PHP can be used to fetch the required file using readfile(), but that will not be terribly useful here (at best you will get random unicode output instead of a proper image here).
The solution to prevent garbled output is to use
header('Content-type: image/jpeg');
This clearly seems inappropriate here. Not only is there output, which would make setting the header impossible, but even if this course of action is successful, the best that one can hope for is a download prompt for the image. Again, this is not desired functionality.
So some solutions suggest some external code, like "image.php" that will have its own header and will fetch the image, and so on.
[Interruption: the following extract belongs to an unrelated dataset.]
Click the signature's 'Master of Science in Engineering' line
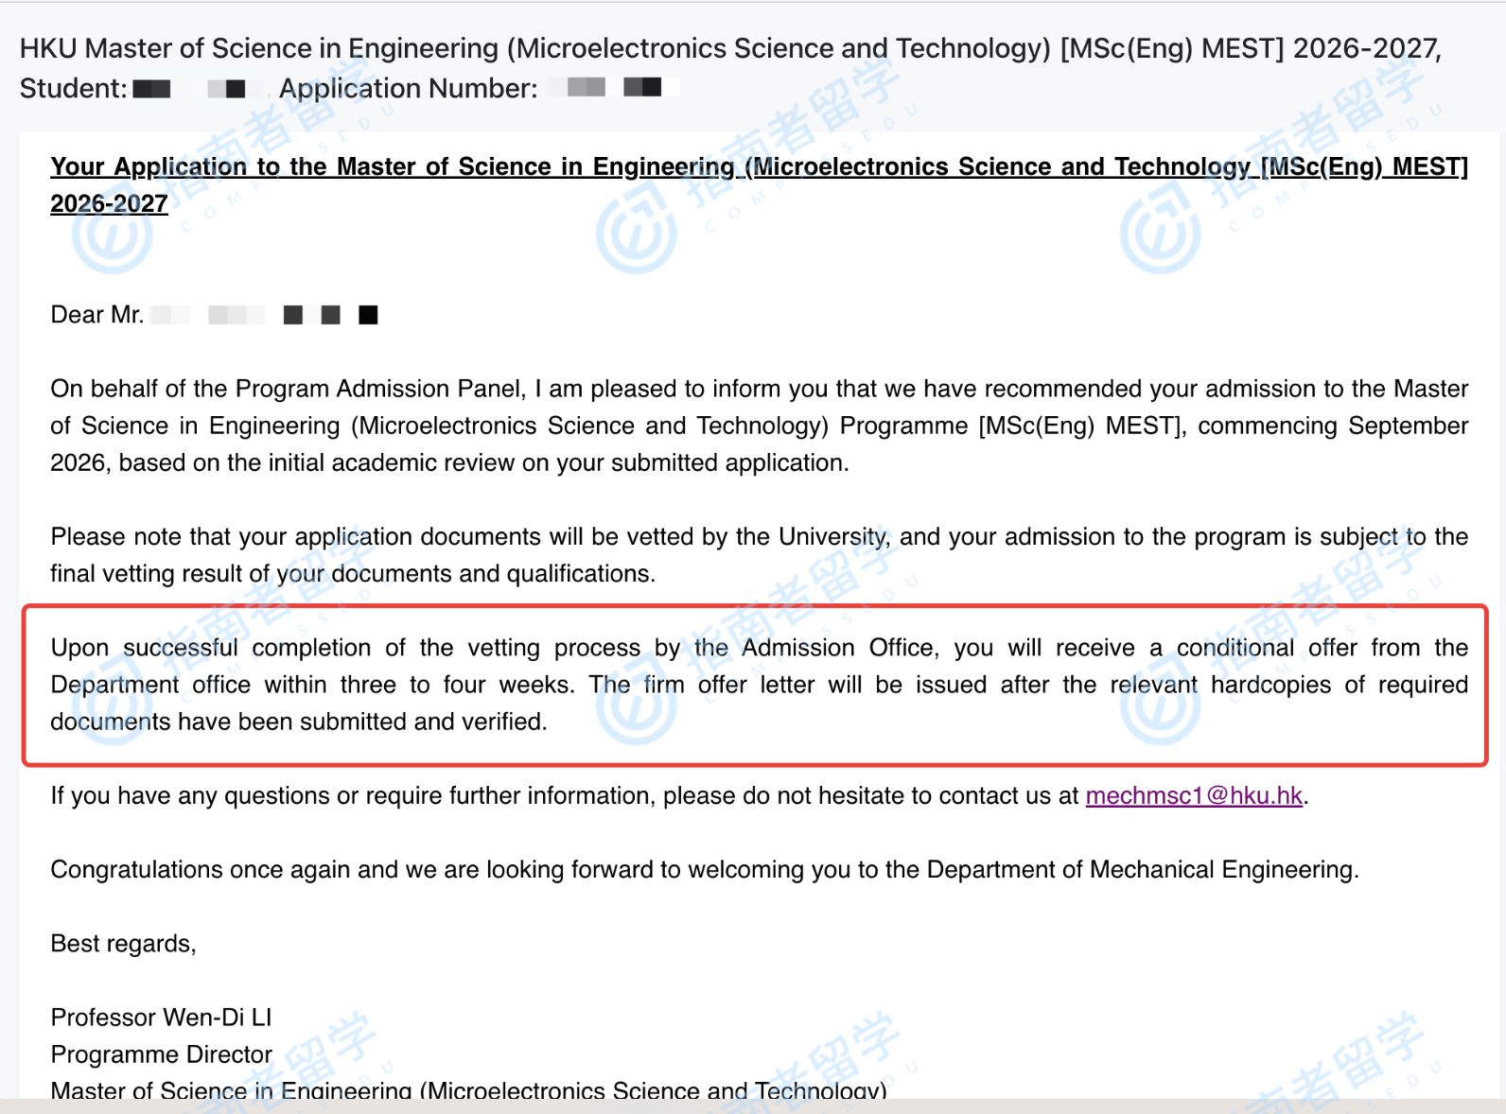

However, there's again some issues with this.
How will image.php know what what image it is you want?
<?php header('Content-Type:'.$photo);
if(isset($photo)&&isset($type)){
if(strlen($photo)>15||strlen($type)>6){
die();
}
$photo = strtolower($photo);
$photo = preg_replace('/[^a-z0-9 -]+/', '', $photo);
$photo = str_replace(' ', '-', $photo);
$photo = trim($photo, '-');
$type = strtolower($type);
$type = preg_replace('/[^a-z0-9 -]+/', '', $type);
$type = str_replace(' ', '-', $type);
$type = trim($type, '-');
readfile('../img/'.$user_id.$photo);
}
The parameters relating to the image name ($photo) and mime ($type) can hypothetically be sent using GET, but again, what sends these parameters, and how?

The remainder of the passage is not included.